#### [SHORT PROBLEM]
Output these lines exactly as they appear, omitting the pictures from your answer.

#### [RECORDS SHOWN]
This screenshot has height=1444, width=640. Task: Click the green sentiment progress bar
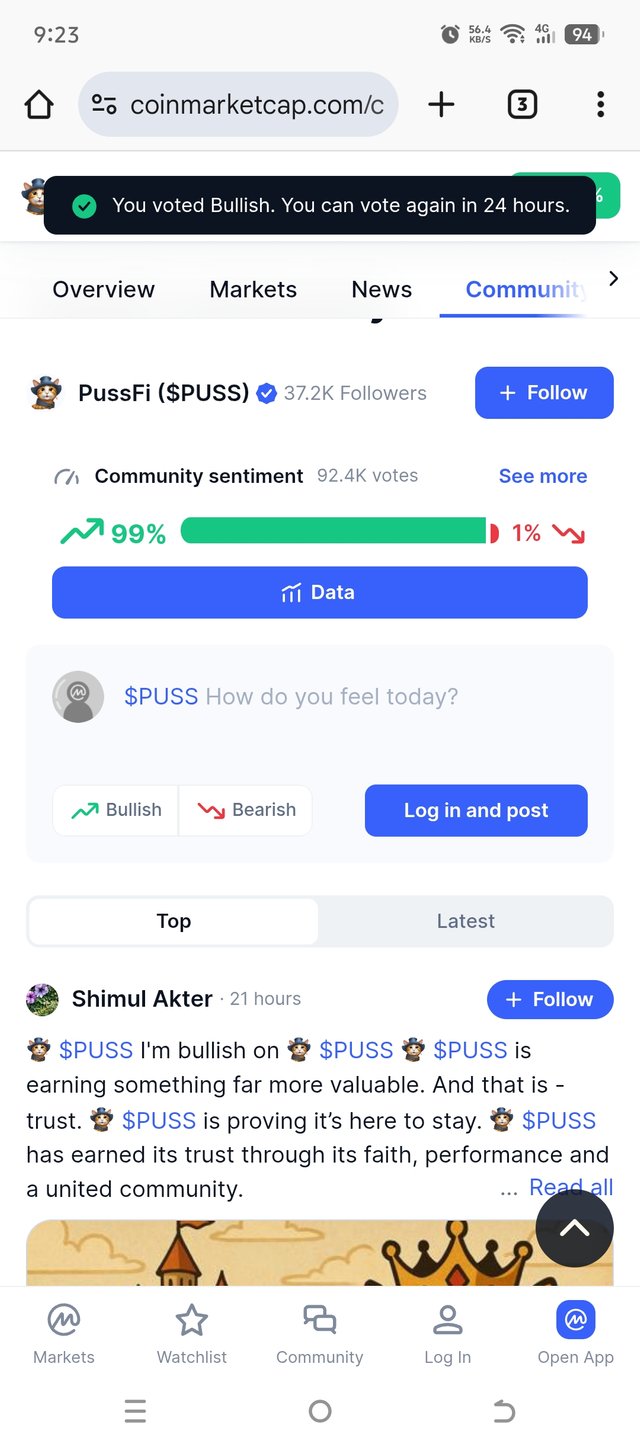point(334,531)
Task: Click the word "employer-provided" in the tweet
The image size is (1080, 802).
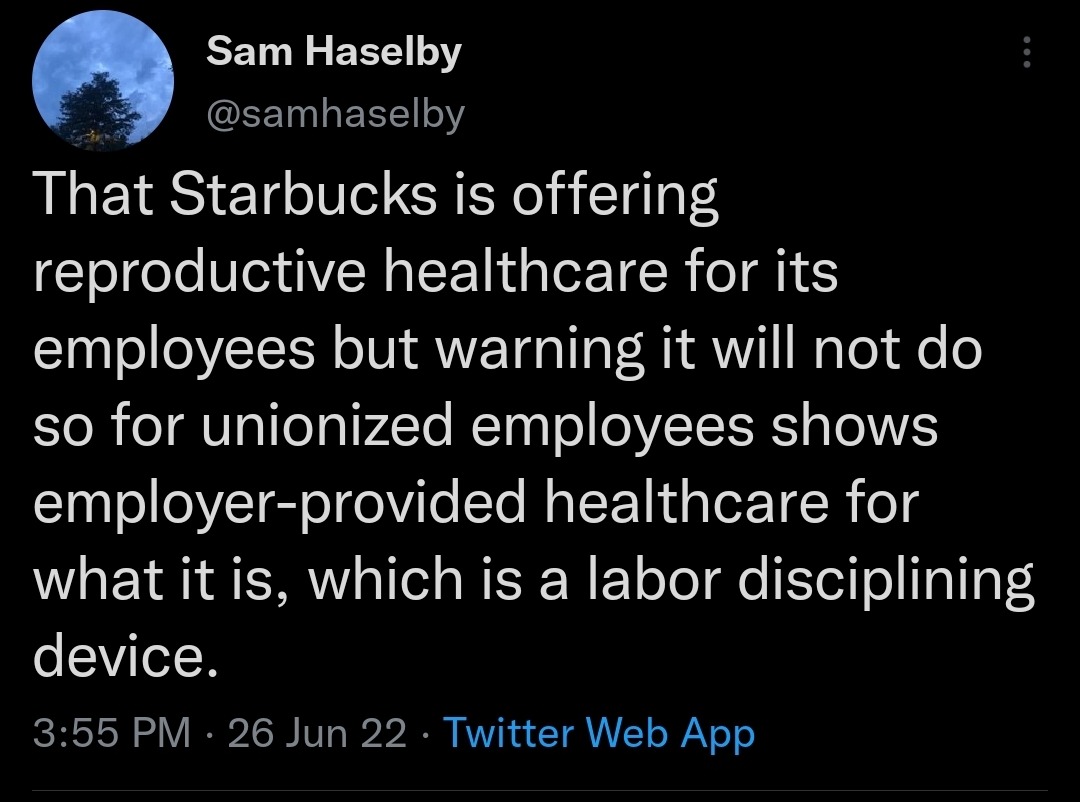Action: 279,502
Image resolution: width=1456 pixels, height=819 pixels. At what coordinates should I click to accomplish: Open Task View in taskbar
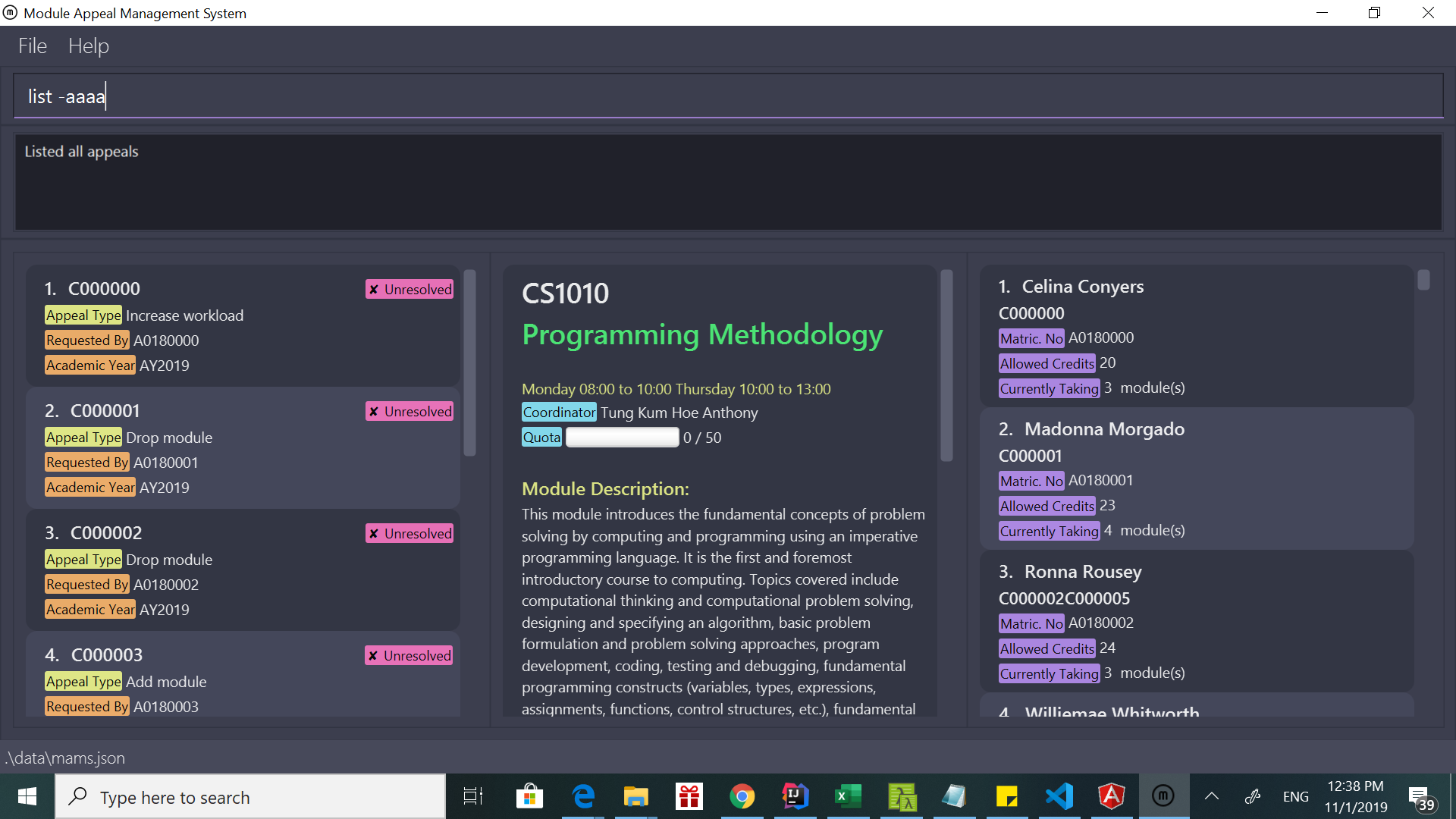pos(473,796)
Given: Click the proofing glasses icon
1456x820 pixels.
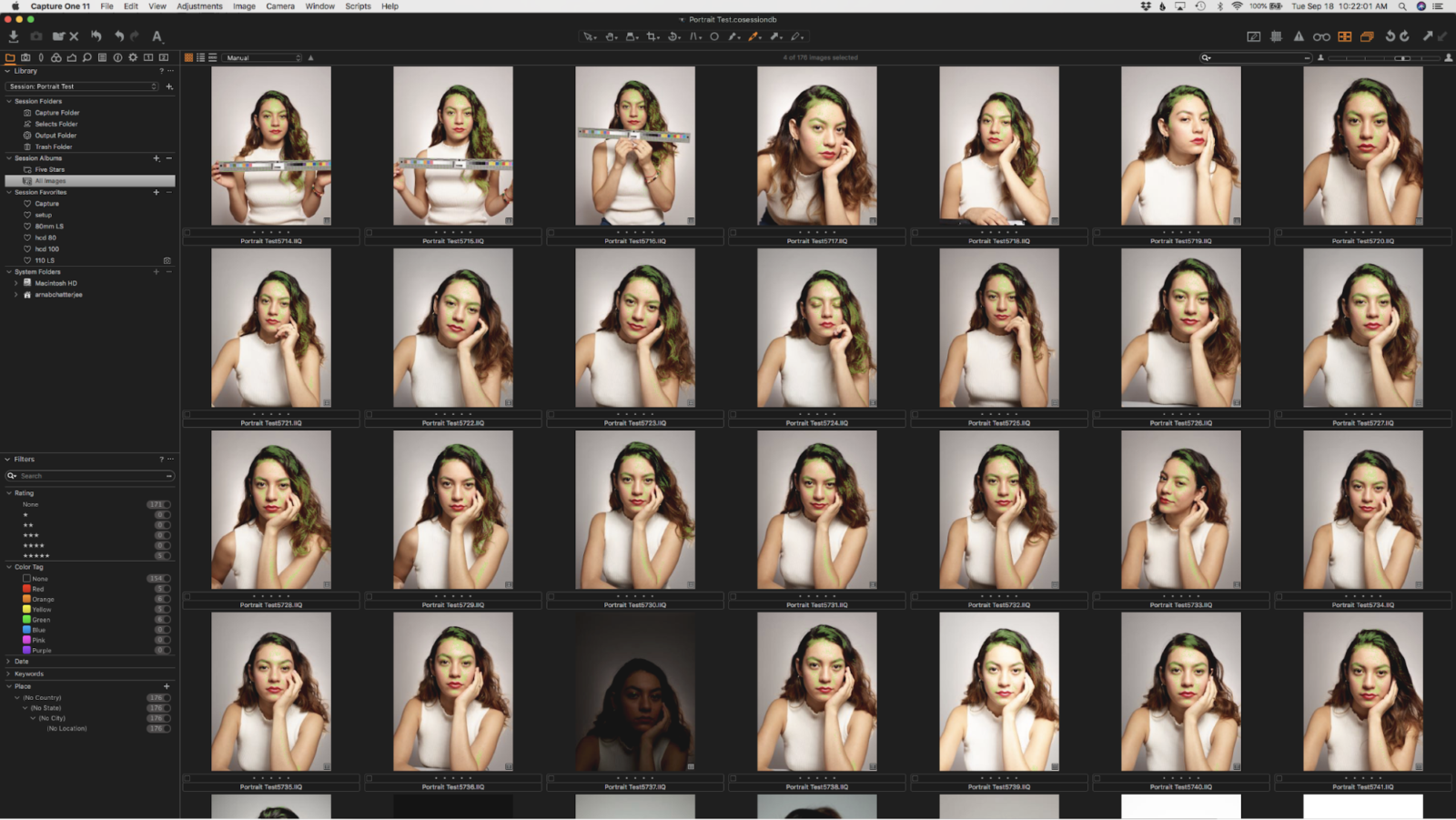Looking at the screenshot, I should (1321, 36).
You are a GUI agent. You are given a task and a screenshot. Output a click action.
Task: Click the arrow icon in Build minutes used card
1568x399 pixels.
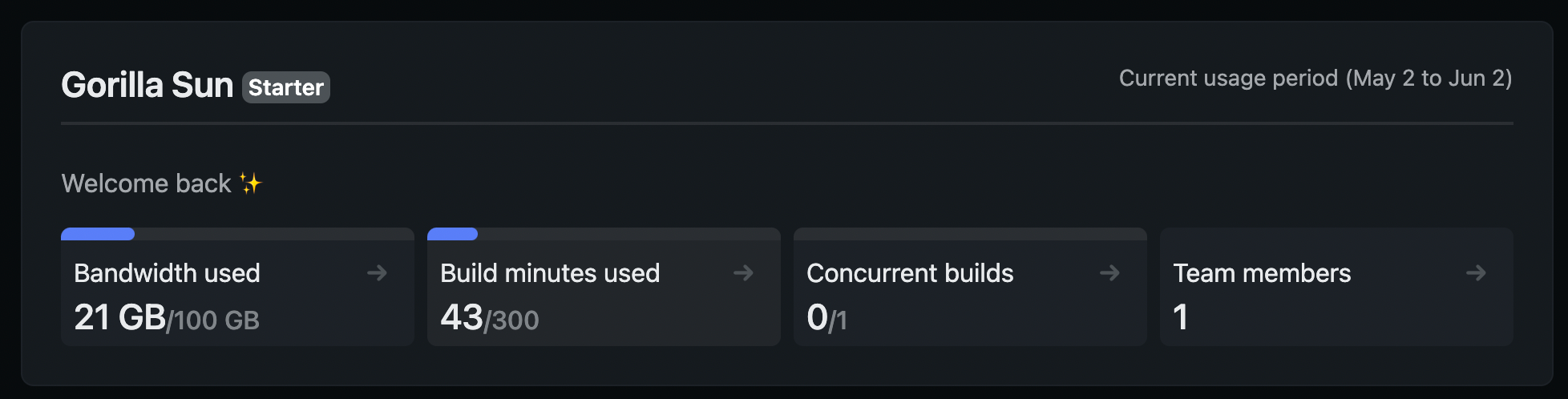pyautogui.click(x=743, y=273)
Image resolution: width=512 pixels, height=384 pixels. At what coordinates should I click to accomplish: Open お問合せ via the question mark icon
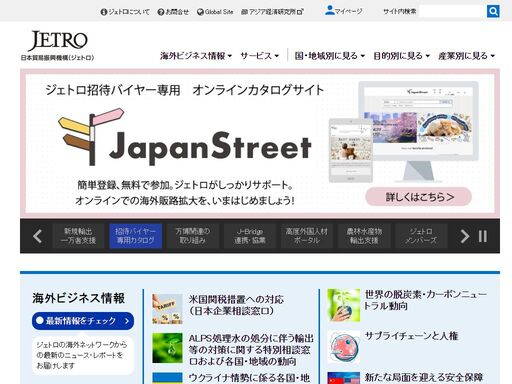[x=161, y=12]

#### [TASK SOLUTION]
This screenshot has height=1444, width=640. Task: Click the green sentiment progress bar
point(334,531)
Task: Click the word "employer-provided" in the tweet
The image size is (1080, 802).
Action: 279,502
Image resolution: width=1456 pixels, height=819 pixels. At what coordinates should I click to accomplish: Open Task View in taskbar
pos(473,796)
Given: Click the proofing glasses icon
1456x820 pixels.
Looking at the screenshot, I should (1321, 36).
You are a GUI agent. You are given a task and a screenshot. Output a click action.
Task: Click the arrow icon in Build minutes used card
1568x399 pixels.
pyautogui.click(x=743, y=273)
Image resolution: width=512 pixels, height=384 pixels. At what coordinates should I click to accomplish: Open お問合せ via the question mark icon
[x=161, y=12]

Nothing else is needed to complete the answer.